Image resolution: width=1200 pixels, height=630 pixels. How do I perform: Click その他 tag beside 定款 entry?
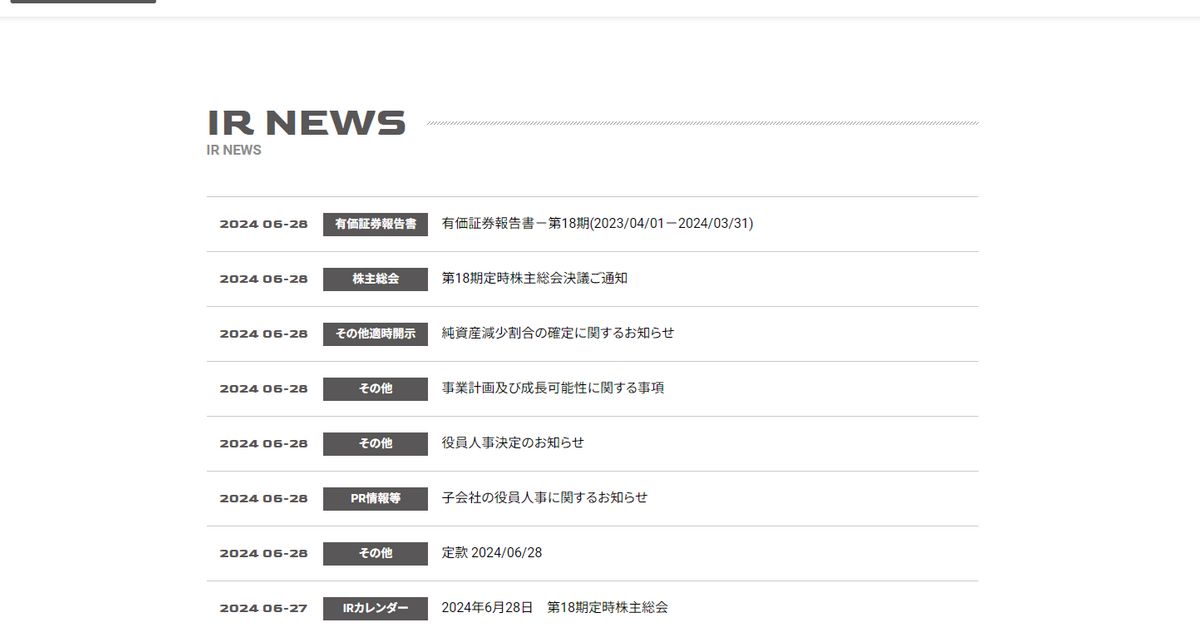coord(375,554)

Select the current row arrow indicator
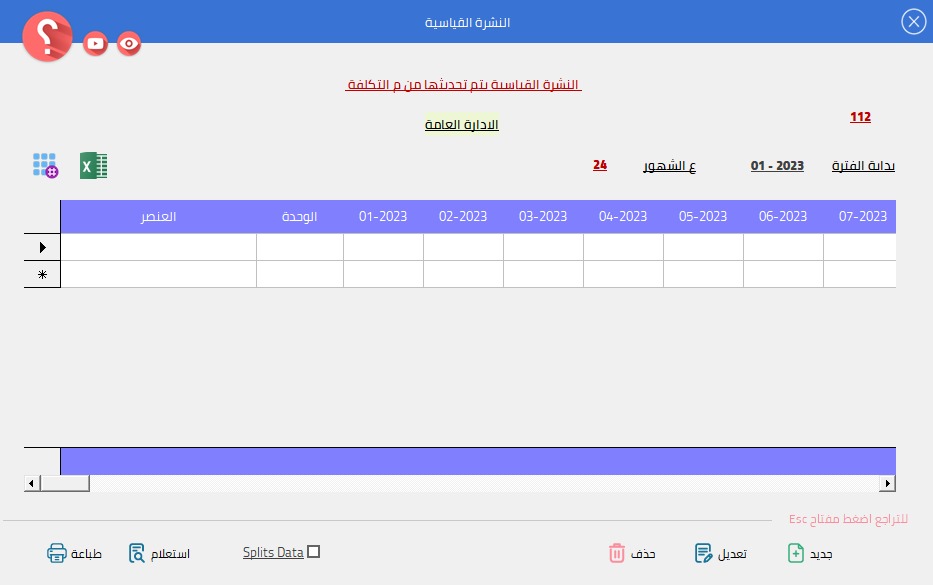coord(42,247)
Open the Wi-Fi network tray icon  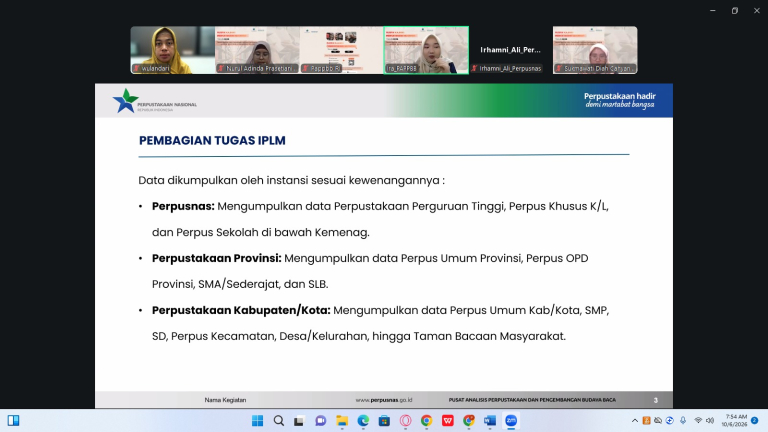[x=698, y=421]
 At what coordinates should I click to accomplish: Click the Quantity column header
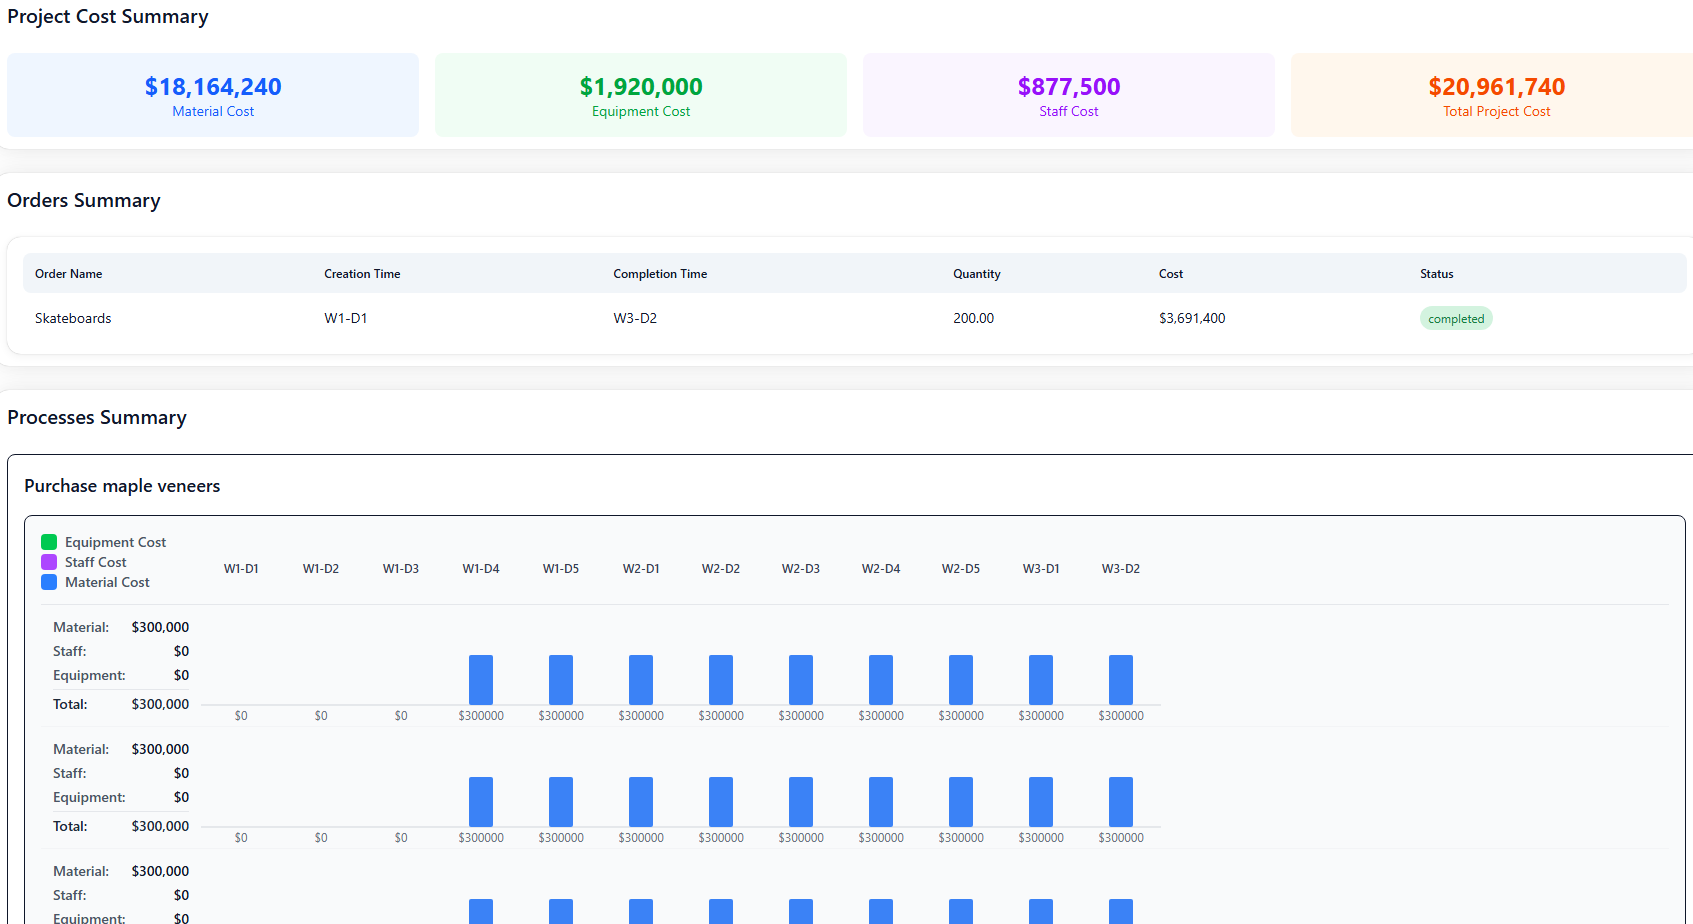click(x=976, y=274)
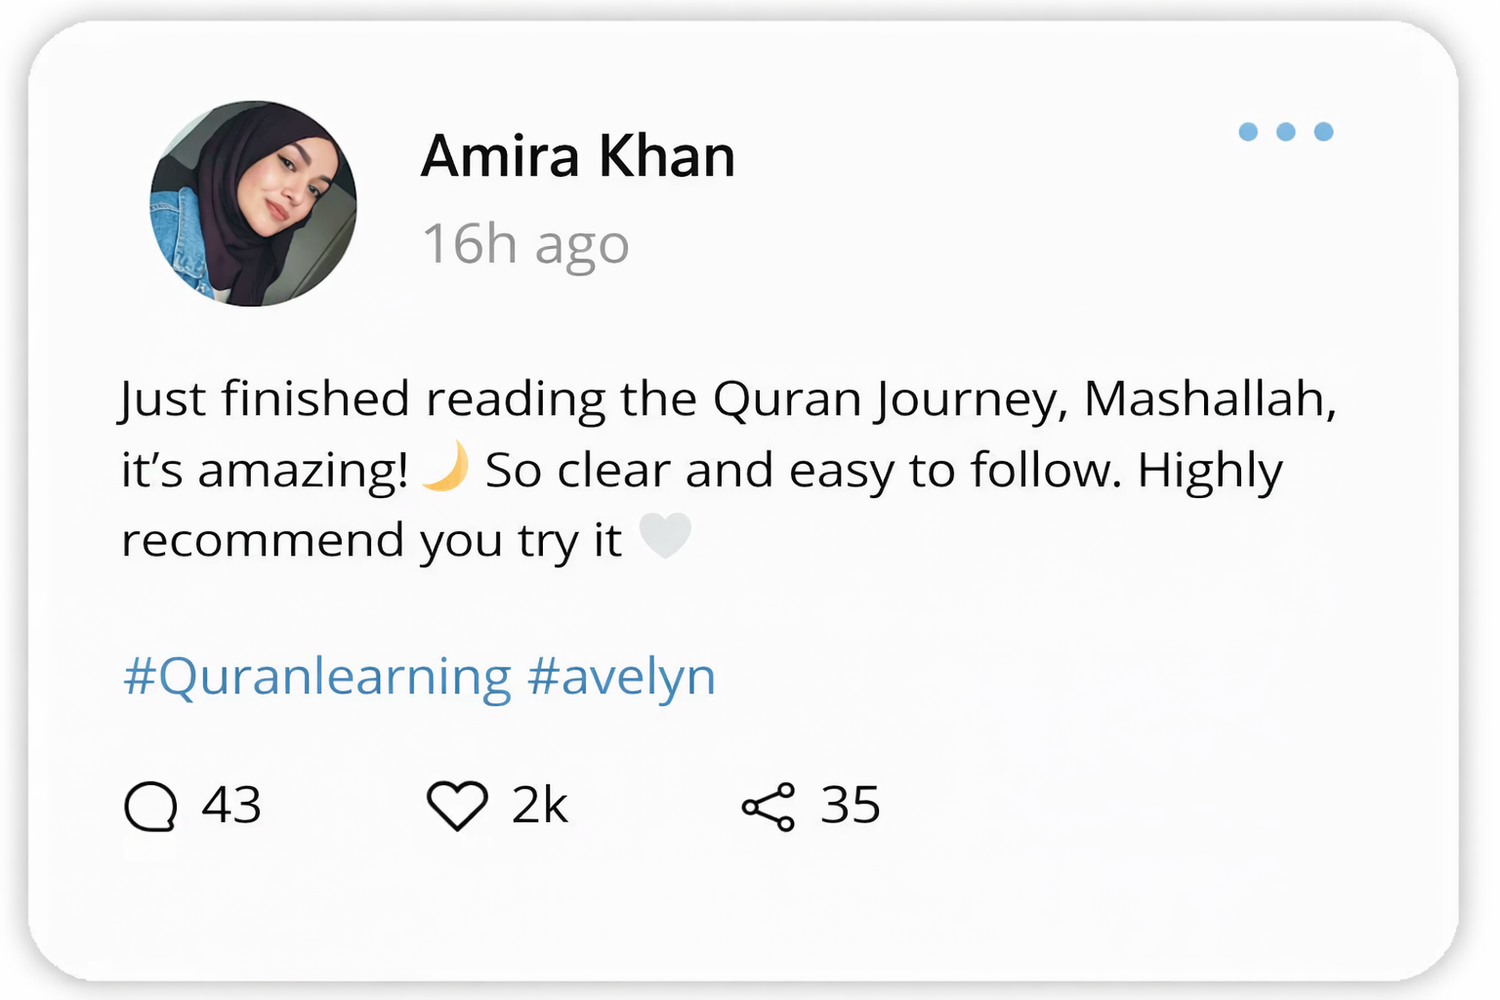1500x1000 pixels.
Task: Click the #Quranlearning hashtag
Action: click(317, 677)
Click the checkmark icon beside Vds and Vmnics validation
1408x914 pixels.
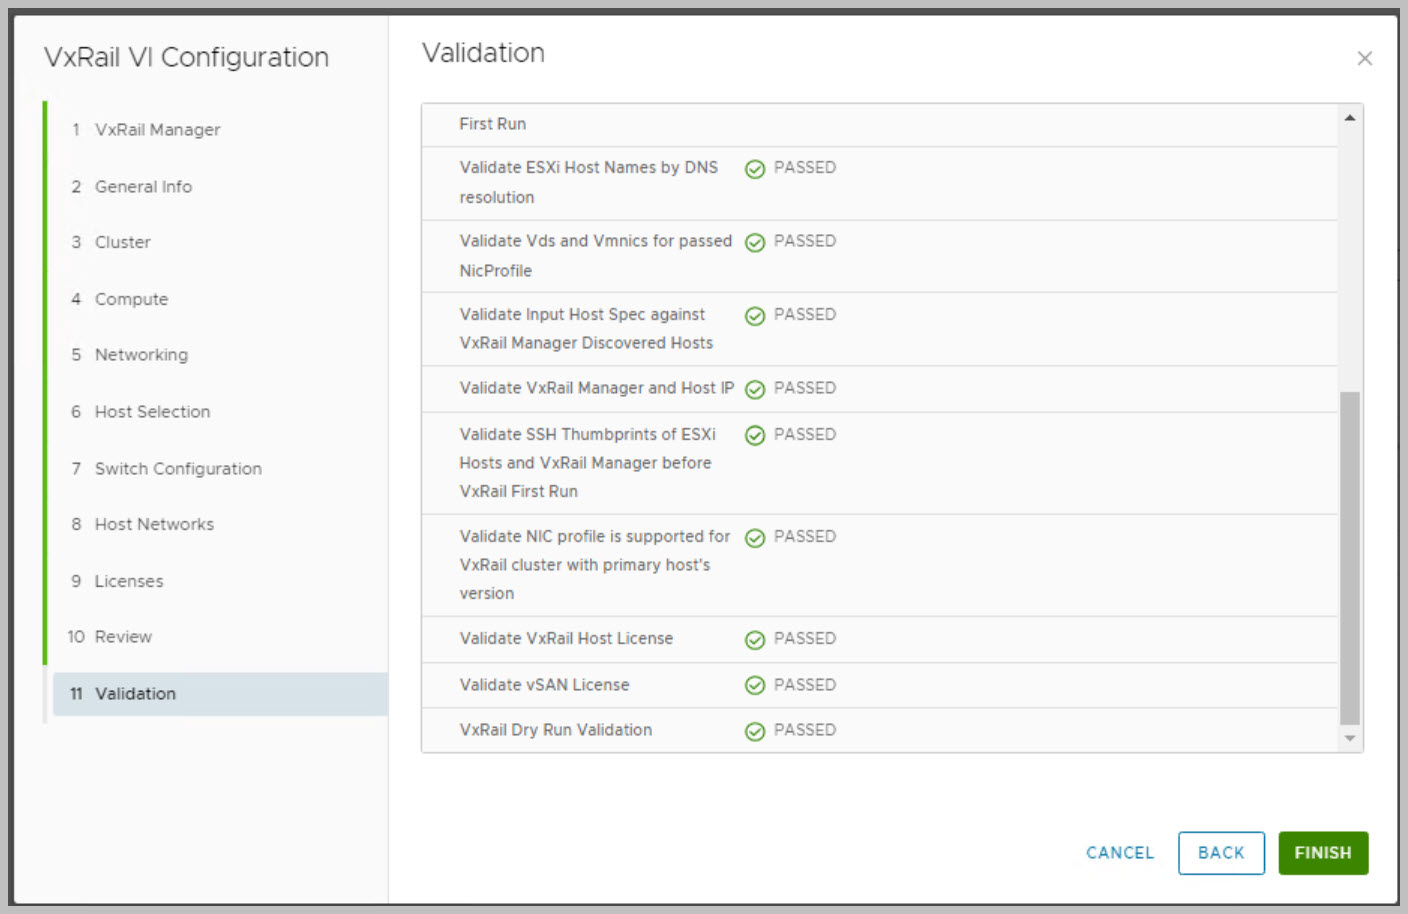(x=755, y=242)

* _TASK DIRECTIONS_: Every line from the one containing "Click the checkmark" through the last line of the data is to be retyped exactly, with nothing added and no pictures included.

* _SOLUTION TO THIS EXERCISE_:
Click the checkmark icon beside Vds and Vmnics validation
1408x914 pixels.
(x=755, y=242)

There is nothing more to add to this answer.